Eric Goldman, a professor at Santa Clara University School of Law, argues that all of these ideas should be up for discussion but only if the tech companies can opt into them voluntarily. Facebook and Instagram, for instance, are already outsourcing some of these decisions on whether to censor or block content to an oversight board. The oversight board is made up of law professors and leading civic and media experts, including the vice president of the libertarian CATO Institute, but none from traditional conservative circles.
Moreover, Goldman argues that, legally, these social media platforms and traditional publishers can operate very similarly in determining which content to post that is of particular interest to their readers.
Government-ordered restrictions on tech companies determining what can and cannot appear on their platforms, Goldman argues, is an unconstitutional intrusion on private companies’ rights to operate and promote or eliminate content as they see fit.
“Twitter gives free exposure to people who you would like to reach, but that’s not an entitlement,” he says.
True, Matthys acknowledges, but politically biased censorship only further fuels widespread mistrust in the media writ large – especially when they suddenly reverse course and lift bans on certain narratives that subsequent evidence shows weren’t crackpot ideas at all.
“The topic of the source of COVID is not something that could be construed as ‘dangerous’ or ‘harmful,’ so the only reason for [Facebook] to previously censor the topic is based on its politicized view of consensus,” he added.
In mid-March, the 1st & 14th Institute commissioned a poll of registered voters in Eshoo’s district.
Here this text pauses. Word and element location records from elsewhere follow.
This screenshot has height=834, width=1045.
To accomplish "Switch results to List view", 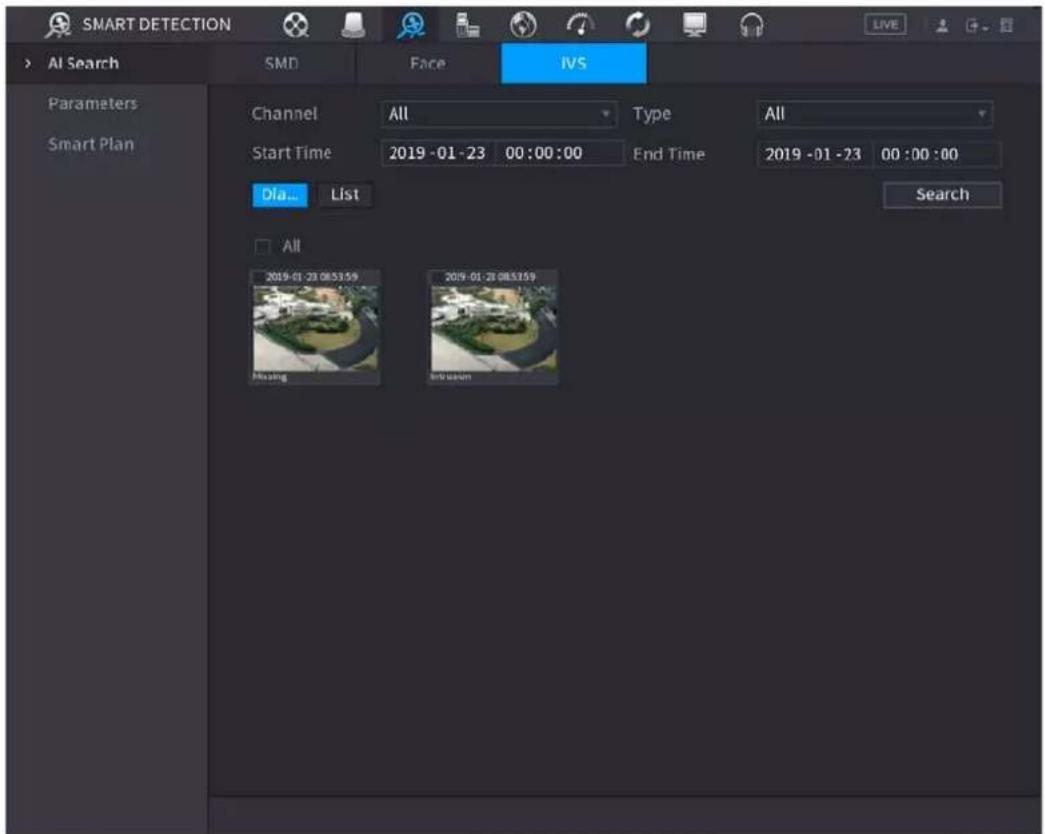I will tap(345, 195).
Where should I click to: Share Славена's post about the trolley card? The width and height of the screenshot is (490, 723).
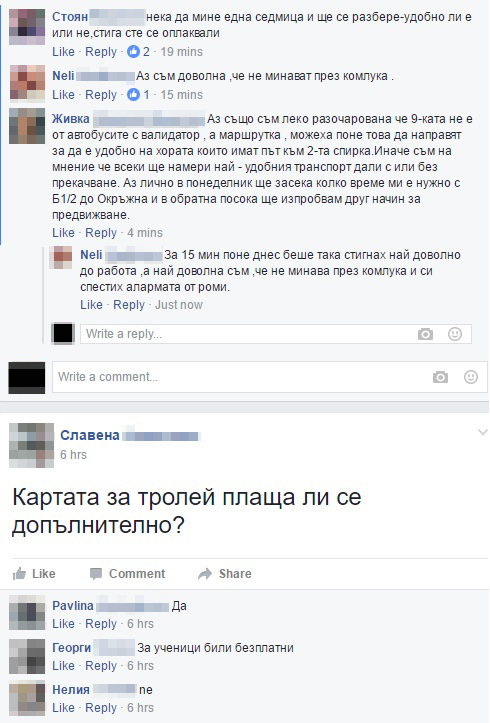click(x=224, y=574)
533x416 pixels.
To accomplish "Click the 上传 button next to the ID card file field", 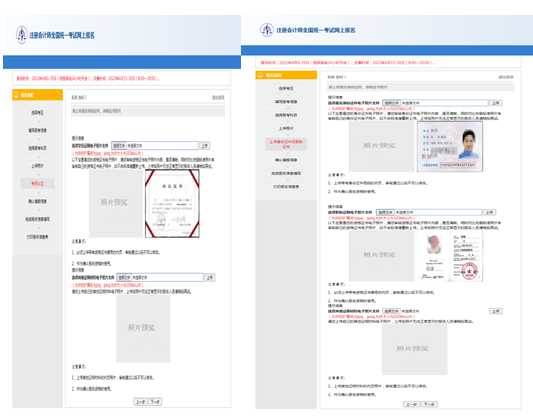I will click(496, 103).
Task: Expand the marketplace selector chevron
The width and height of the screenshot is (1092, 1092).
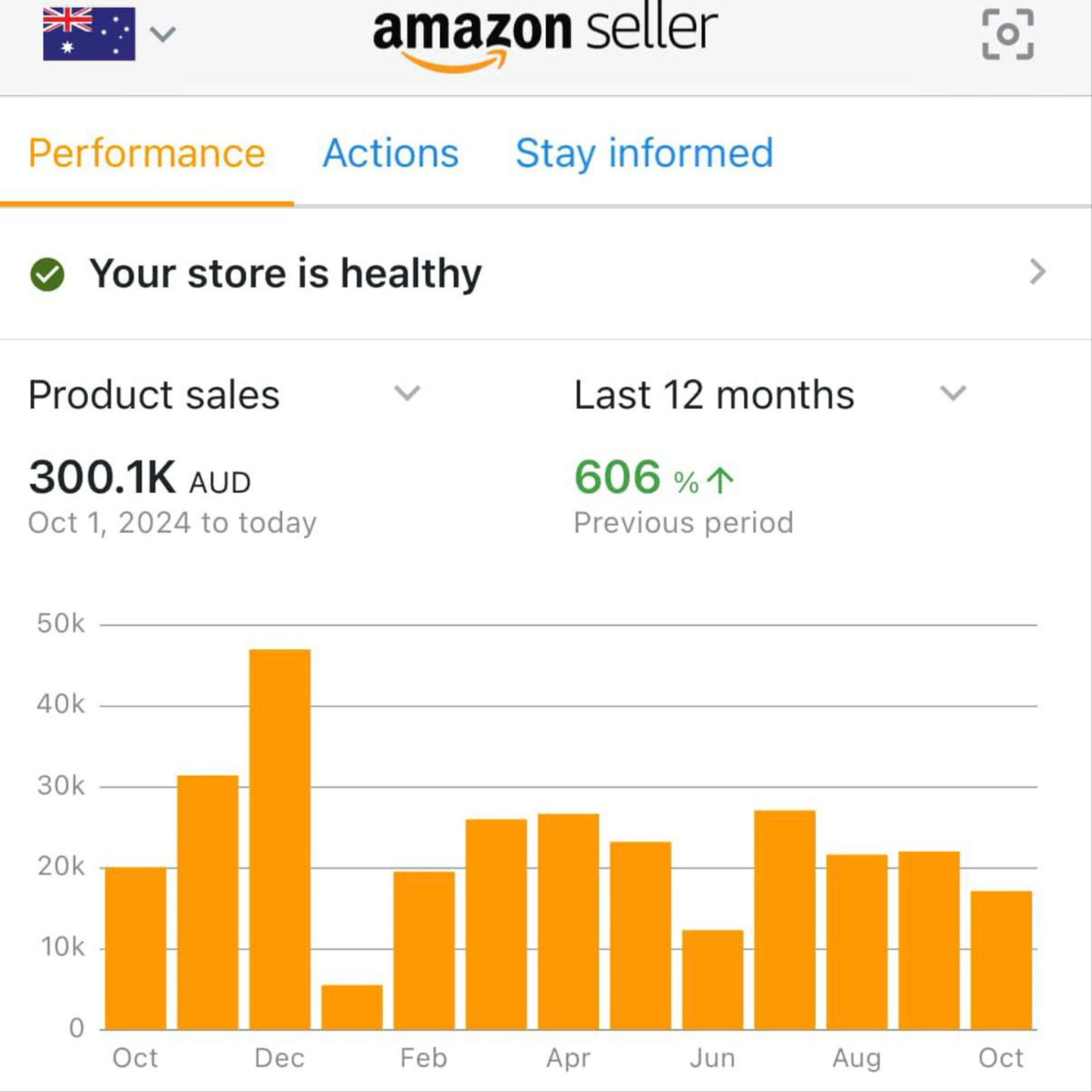Action: click(x=162, y=34)
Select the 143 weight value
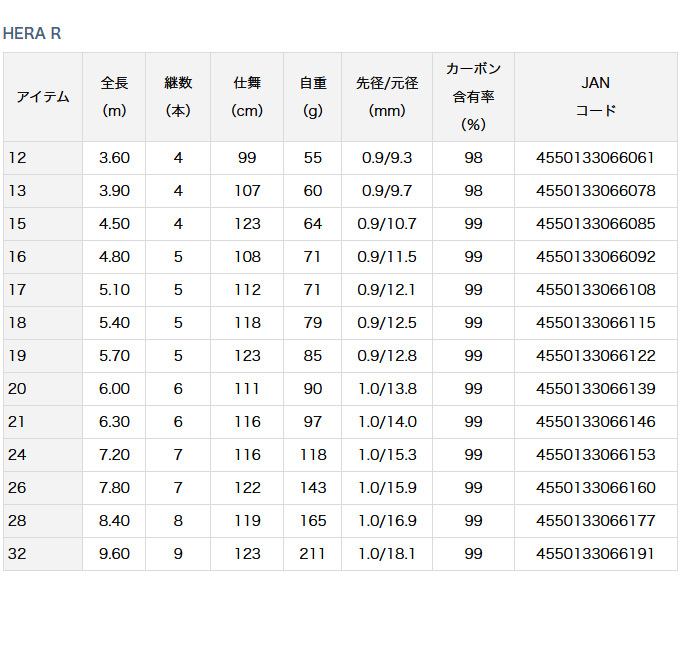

The survey asked if members of Congress should be sending letters to cable, satellite and Internet television companies pressuring them to drop certain news channels or demanding that they change their news coverage if they want to remain on the air. Fifty-nine percent of respondents said such a letter would be wrong to send, while 26% deemed the action right, and 15% weren’t sure or declined to comment.
The poll shows that the public harbors deep concerns about censorship – even when those polled dislike the political views being blocked. Most voters in Eshoo’s liberal Silicon Valley district strongly dislike Fox News and other conservative television outlets and Internet sites, but a big majority of them oppose censoring these same companies.
The 1st & 14th Institute, Matthys pledged, will continue to provide research that highlights the dangers of efforts to suppress the free exchange of ideas and information.
“Our motto is fairness and progress — something we can achieve really only with open discussion and debate and letting ideas percolate and evolve rather than just simply trying to censor the other side so ideas win by fiat,” he said.